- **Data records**
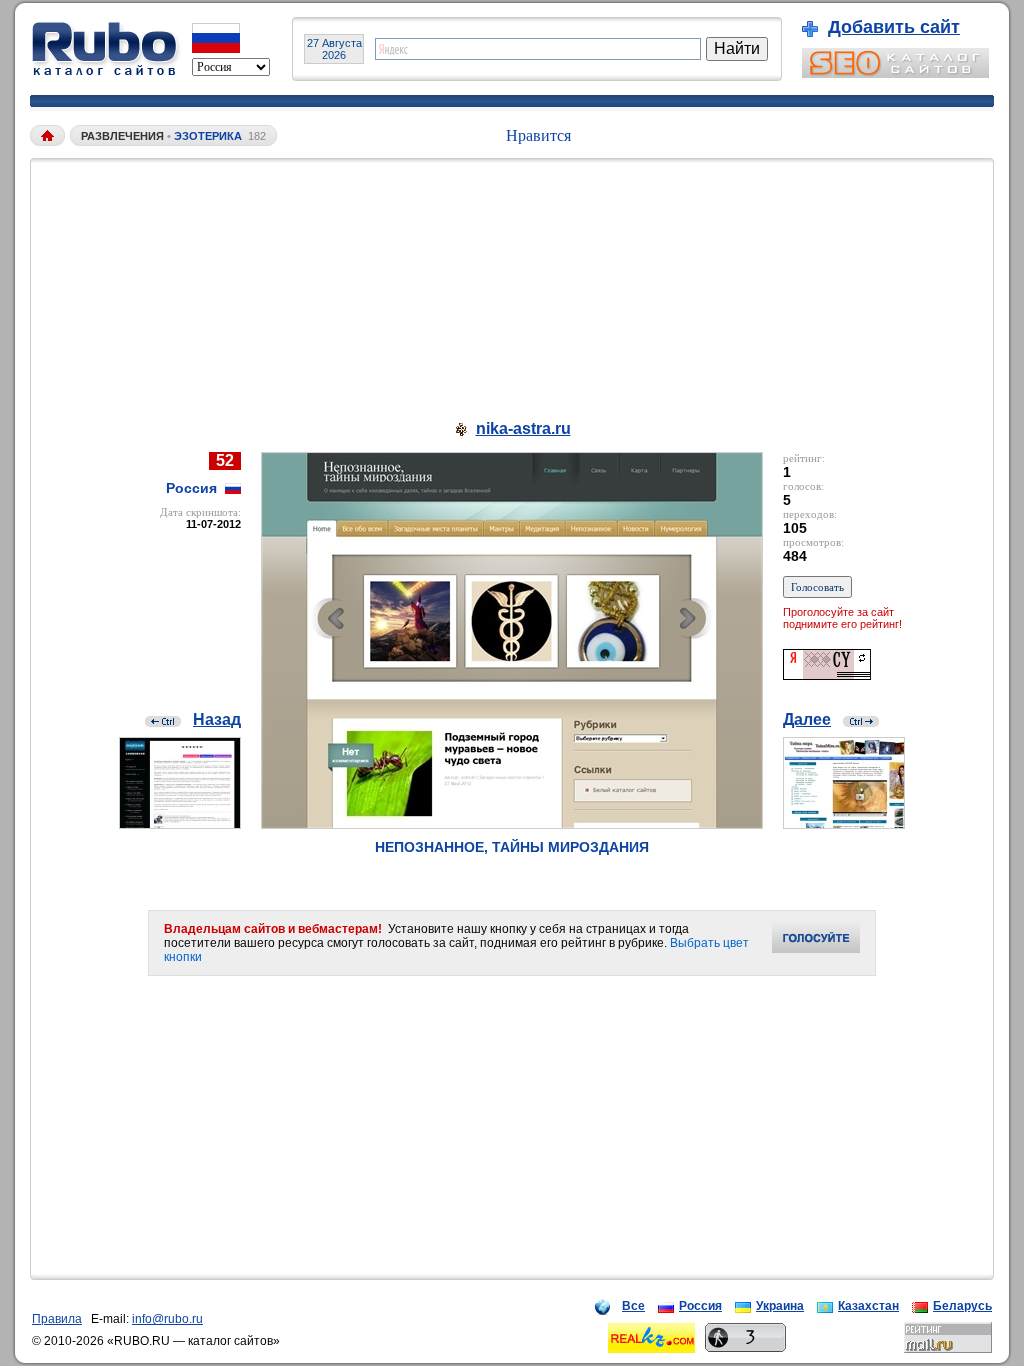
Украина (780, 1306)
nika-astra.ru (523, 428)
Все (633, 1306)
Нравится (538, 135)
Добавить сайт (894, 27)
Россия (700, 1306)
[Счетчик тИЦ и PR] (827, 674)
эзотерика (208, 136)
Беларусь (962, 1306)
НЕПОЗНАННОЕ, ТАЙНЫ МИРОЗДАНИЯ (512, 847)
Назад (217, 719)
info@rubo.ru (167, 1319)
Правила (57, 1319)
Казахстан (868, 1306)
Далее (807, 719)
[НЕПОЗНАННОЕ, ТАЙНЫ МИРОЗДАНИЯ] (512, 823)
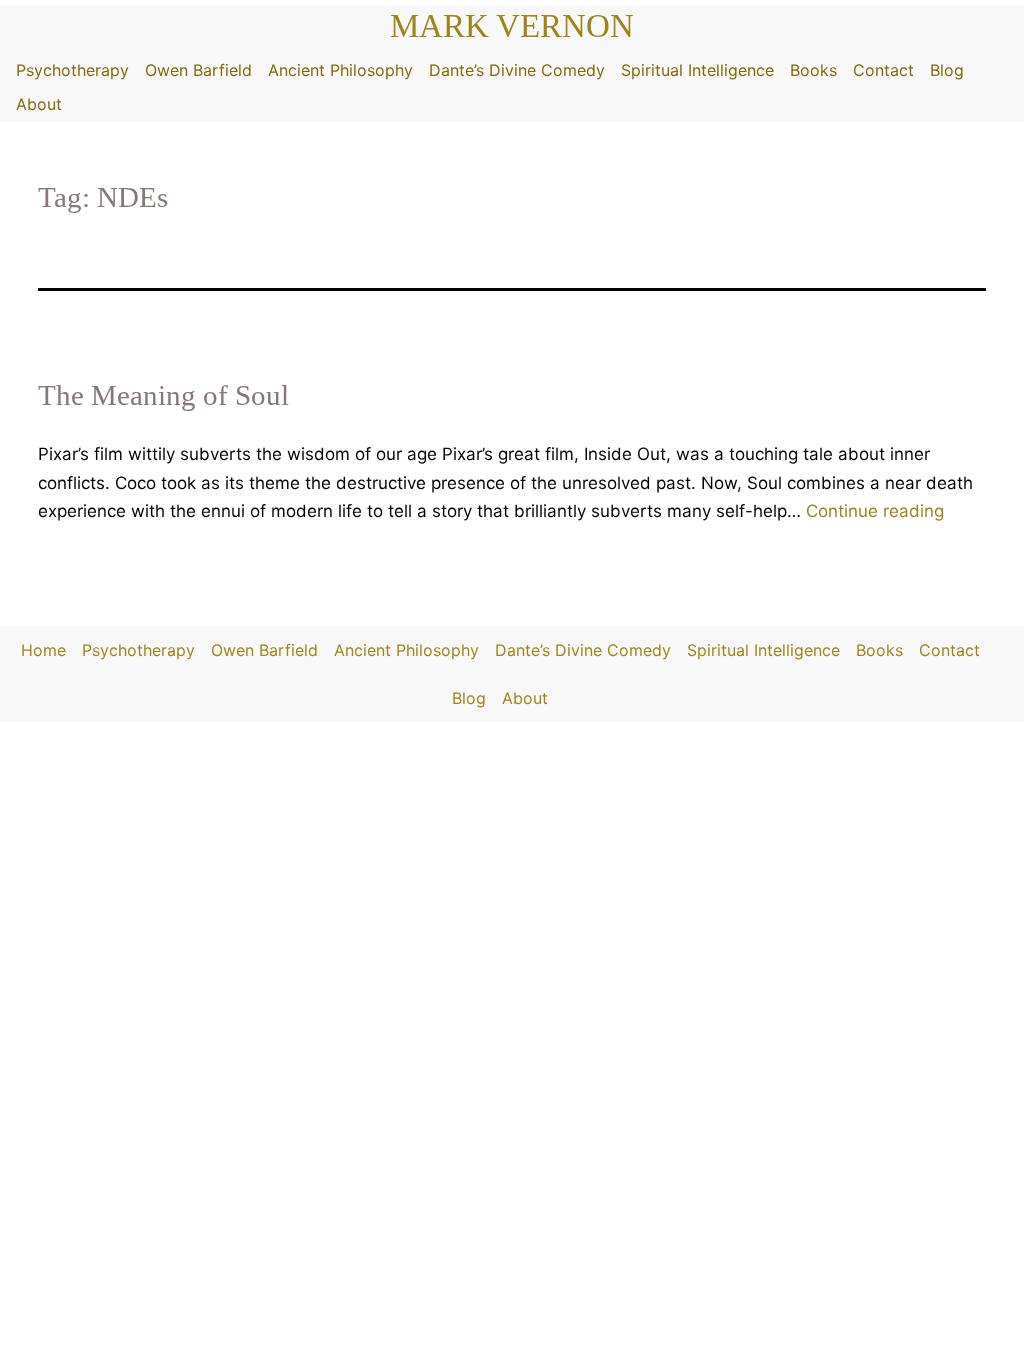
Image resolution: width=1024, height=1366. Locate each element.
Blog (947, 70)
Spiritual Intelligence (697, 70)
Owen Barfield (198, 70)
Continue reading (875, 511)
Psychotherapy (72, 70)
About (39, 104)
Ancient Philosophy (340, 70)
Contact (883, 70)
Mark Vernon (512, 26)
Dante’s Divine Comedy (517, 70)
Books (813, 70)
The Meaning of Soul (163, 395)
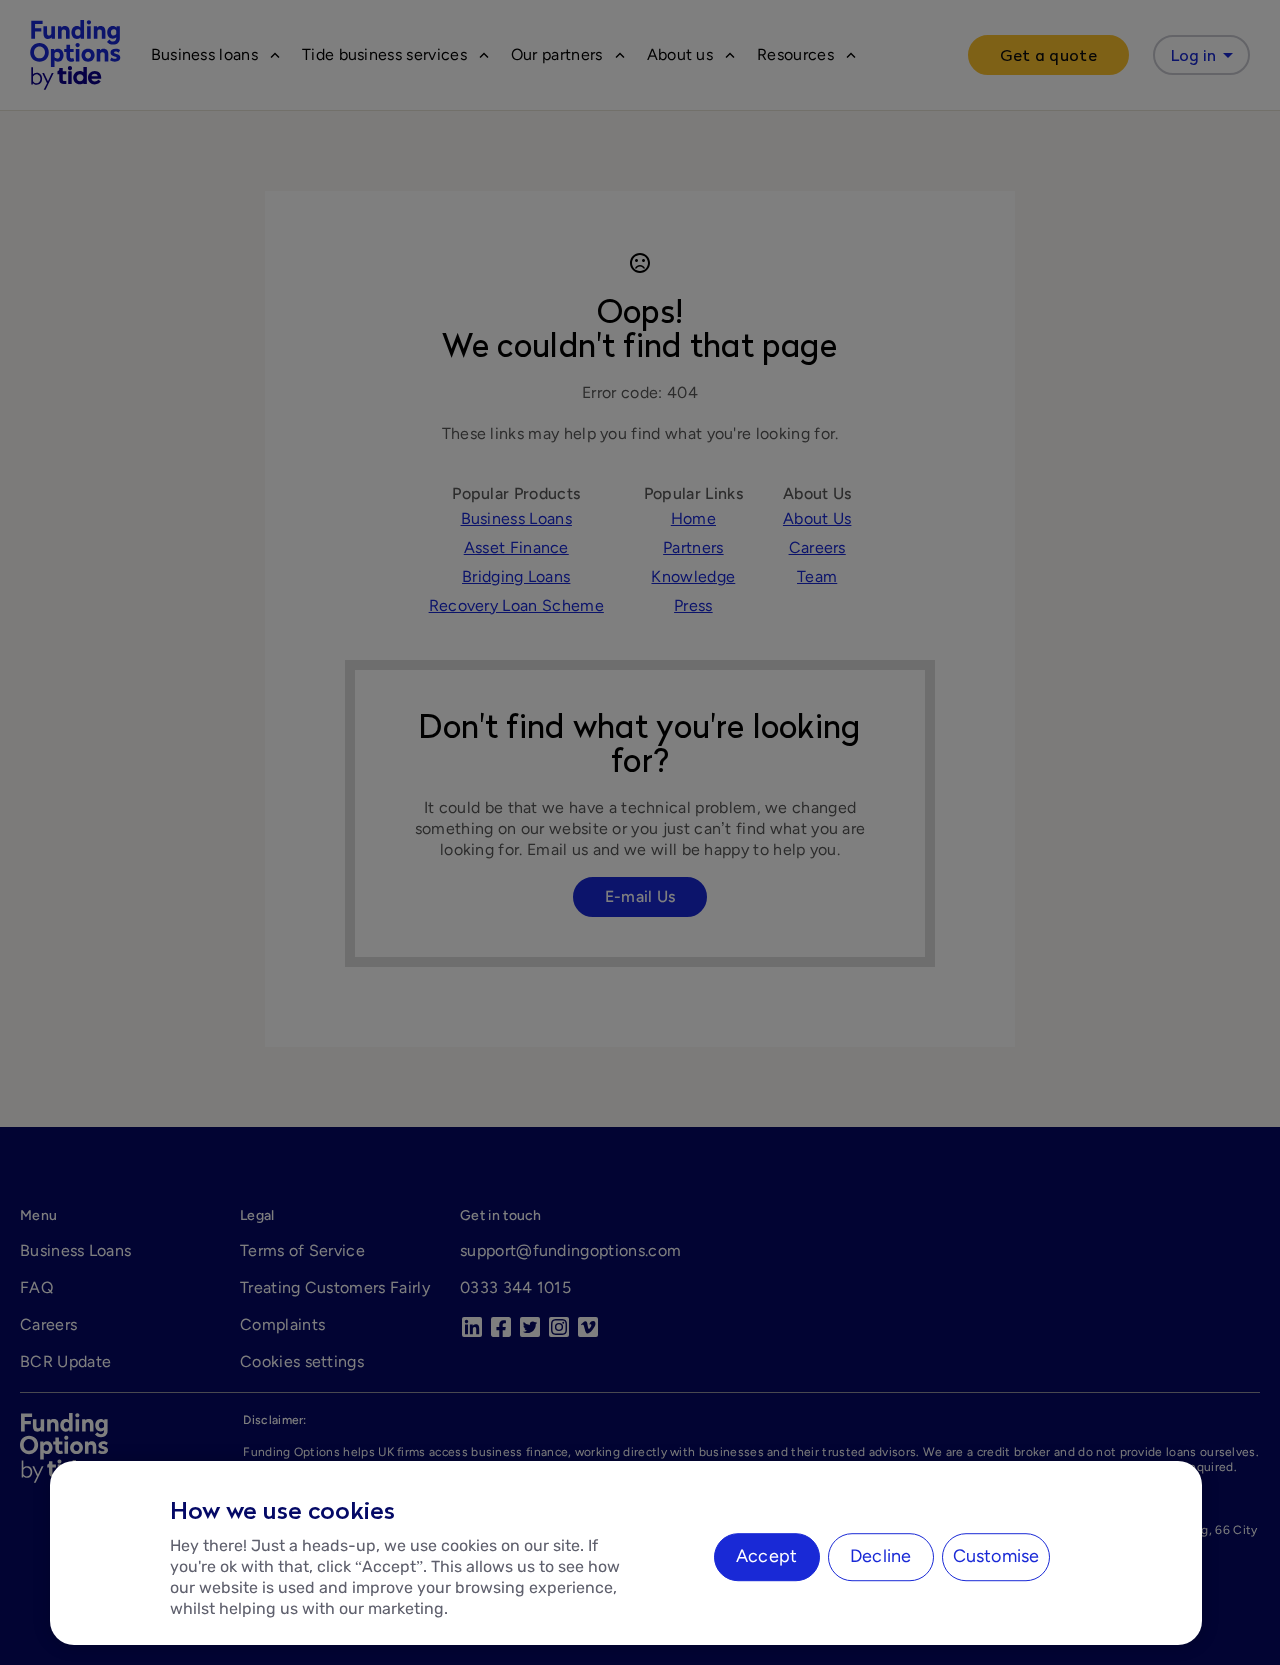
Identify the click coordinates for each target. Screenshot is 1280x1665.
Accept (766, 1556)
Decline (880, 1556)
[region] (626, 1553)
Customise (996, 1556)
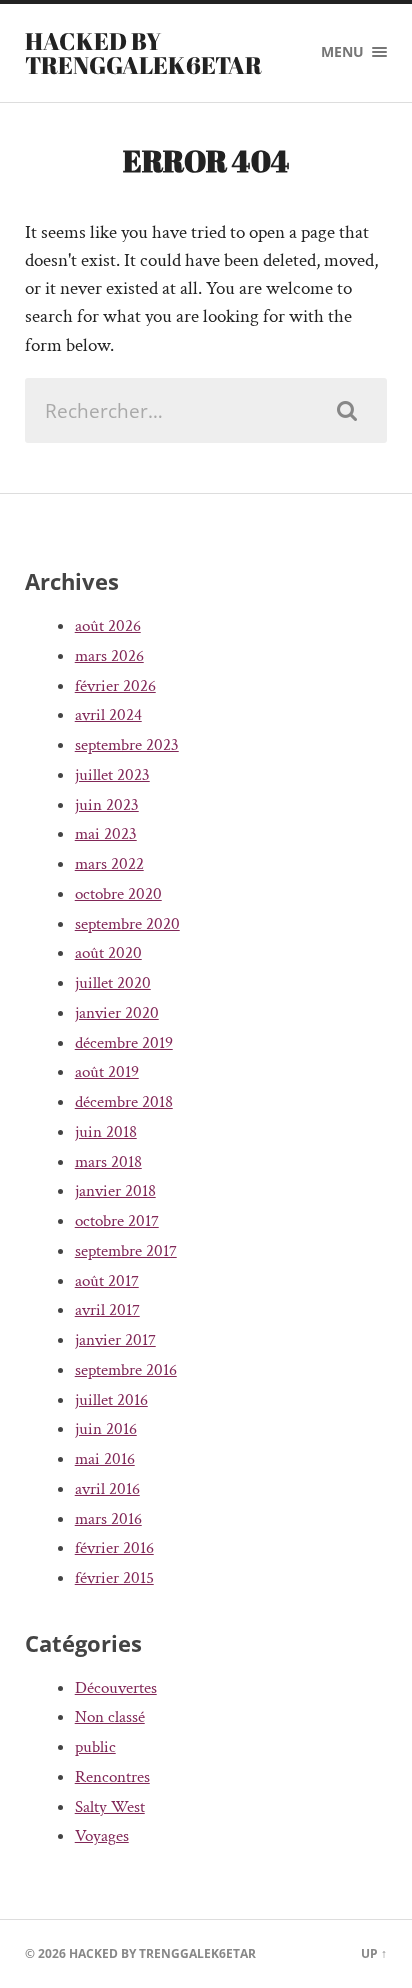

- **What to do**
In the entries above, the lines between the one holding "Нравится (538, 135)" and the one holding "[НЕПОЗНАННОЕ, ТАЙНЫ МИРОЗДАНИЯ] (512, 823)", inclusive, are to be printed exactly as written, and those alone.

- **Your response**
Нравится (538, 135)
Добавить сайт (894, 27)
Россия (700, 1306)
[Счетчик тИЦ и PR] (827, 674)
эзотерика (208, 136)
Беларусь (962, 1306)
НЕПОЗНАННОЕ, ТАЙНЫ МИРОЗДАНИЯ (512, 847)
Назад (217, 719)
info@rubo.ru (167, 1319)
Правила (57, 1319)
Казахстан (868, 1306)
Далее (807, 719)
[НЕПОЗНАННОЕ, ТАЙНЫ МИРОЗДАНИЯ] (512, 823)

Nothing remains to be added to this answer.